Her paintings include a number of portraits, including those depicting her father John Pughe, Dr TF Roberts, the Principal of the University of Wales, and his family and Robert Parry. She painted The Shakespeare Memorial Theatre, Stratford on Avon in 1905 and Figure Study in 1895. Her work also includes the watercolour Monk playing an oboe in a chapel interior in 1886.

Buddug Anwyli Pughe studied at Liverpool School of Art, Heatherley's in London and Collarosi's in Paris. She first exhibited at the Royal Academy in 1886 and worked in Paris, Rome and Venice.

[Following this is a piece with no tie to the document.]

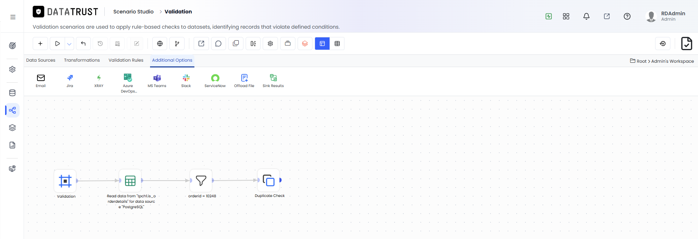Expand the run button dropdown arrow
Screen dimensions: 698x239
69,44
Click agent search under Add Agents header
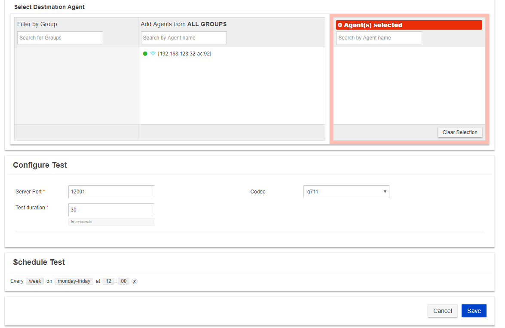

She was a member of the Liverpool Academy of Arts, the Liverpool Sketch Club and the Irish Water Colour Society. She returned to Aberdyfi around 1905 where she continued to paint both landscapes and portraits. Her landscape works include A Sunlit Village Church and several landscapes of Aberdyfi. She died in Liverpool in 1939.

Despite painting hundreds of paintings as a professional artist, few of her paintings appear in public galleries. One was recorded in the National Library of Wales in 1991 - The Old Lacemaker . Some of her paintings appeared in the Walker Art Gallery in Liverpool for over 50 years but only one remains there. Dolgelley Fair was exhibited in the National Academy in 1924.